Bush during the trip also will deliver five scholarships to girls in Senegal to mark the launch of a program that will provide 555,000 scholarships to elementary schools in the region by 2010, the Chicago Tribune reports. "You have to give [the Bush] administration a lot of credit on Africa," Princeton Lyman -- senior fellow for Africa studies at the Council on Foreign Relations, a former ambassador to various African countries and former senior State Department official -- said. He added, "The AIDS commitment is rather extraordinary, and there is no question that it has galvanized resources more than anything before it." Tom Hart, director of governmental relations for DATA, said that the president "deserves credit for helping break a political mold in the U.S. response to AIDS," adding, "The disease is still outpacing us, but there is a political sea change in Washington in attitudes toward Africa. This president has absolutely contributed to that."

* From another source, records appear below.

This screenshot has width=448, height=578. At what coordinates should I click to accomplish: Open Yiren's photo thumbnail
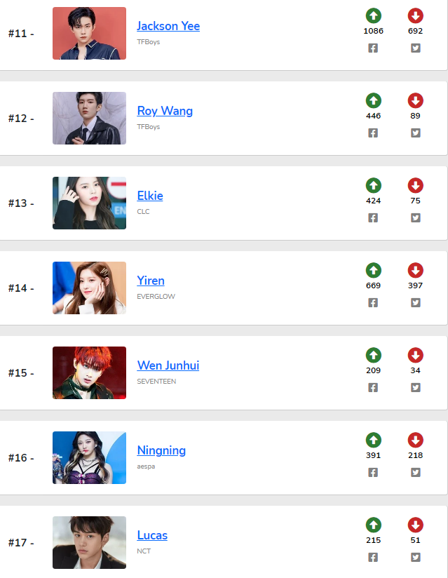tap(89, 288)
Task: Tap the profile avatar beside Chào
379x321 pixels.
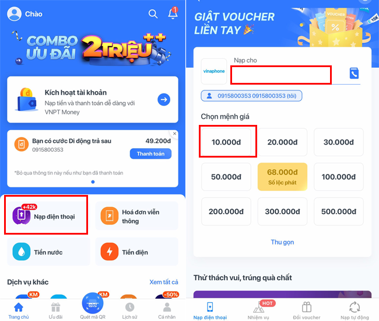Action: (14, 14)
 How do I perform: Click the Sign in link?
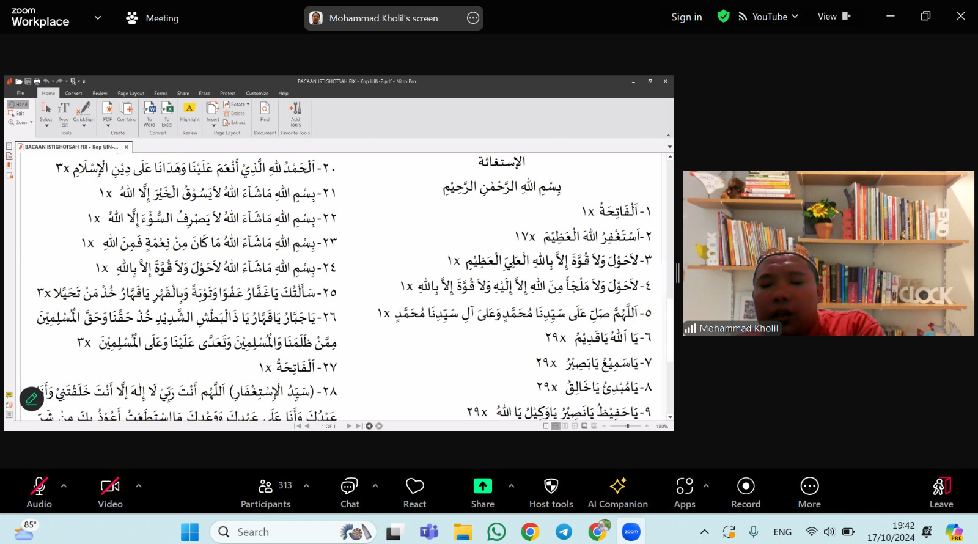[686, 17]
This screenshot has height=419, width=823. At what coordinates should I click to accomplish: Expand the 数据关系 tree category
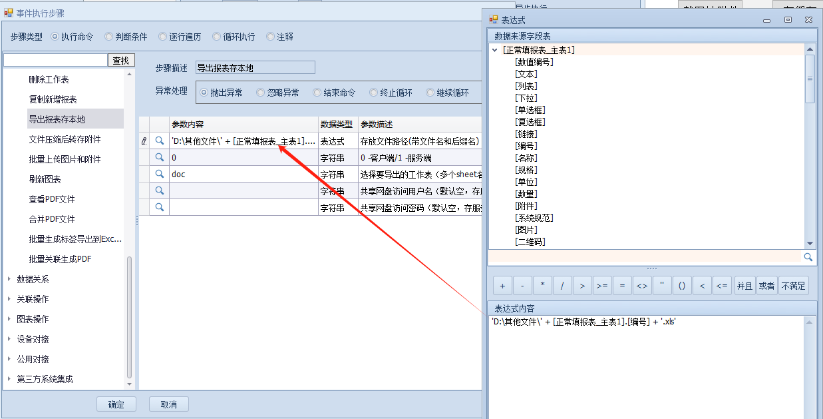9,279
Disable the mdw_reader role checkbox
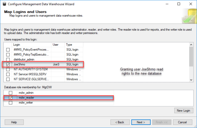This screenshot has height=128, width=197. (x=10, y=98)
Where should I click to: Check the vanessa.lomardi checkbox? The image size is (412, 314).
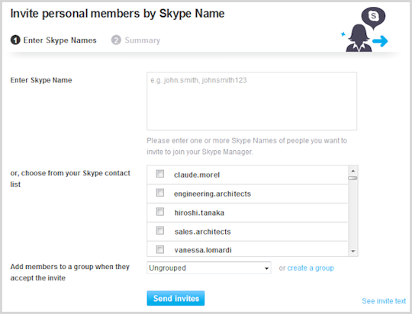pos(160,249)
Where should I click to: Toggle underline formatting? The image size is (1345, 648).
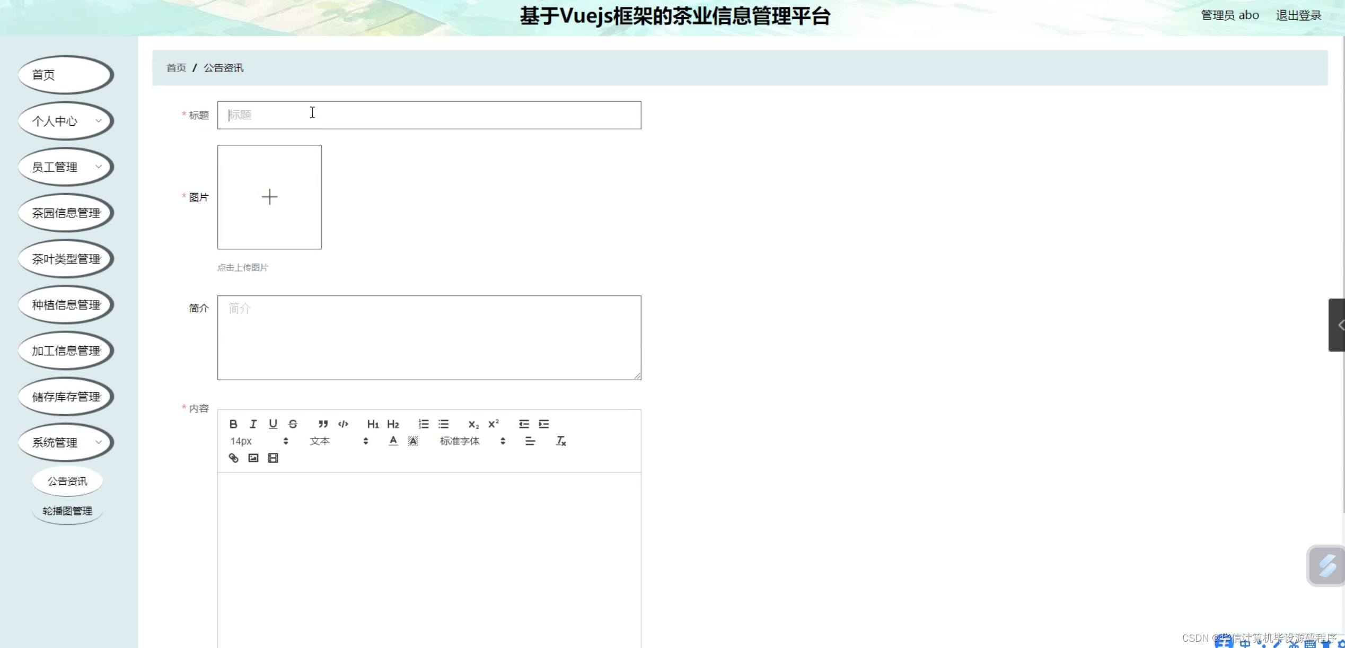(273, 424)
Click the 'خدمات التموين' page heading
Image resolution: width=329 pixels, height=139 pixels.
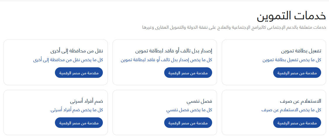(x=291, y=16)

Some advocates say that money for education programs -- especially in a region where education and preventing mother-to-child transmission are critical to HIV/AIDS efforts aimed at the next generation -- is inadequate, the Tribune reports. "The scholarships have certainly helped some girls," Gene Sperling, director of the Center for Universal Education, said, adding, "But there is really little sense in the world that the U.S. has helped any African nation take a big step forward on education" (Silva, Chicago Tribune, 6/25).
NPR's "All Things Considered" on Friday included a discussion with Bush about PEPFAR and her trip to Africa (Norris, "All Things Considered," NPR, 6/22). Audio and a partial transcript of the segment are available online. In addition, PRI's "The World" on Friday included a discussion with Paul Zeitz, executive director of the Global AIDS Alliance, about funding for HIV/AIDS programs in Africa under the Bush administration (Werman, "The World," PRI, 6/22). Audio of the segment is available online.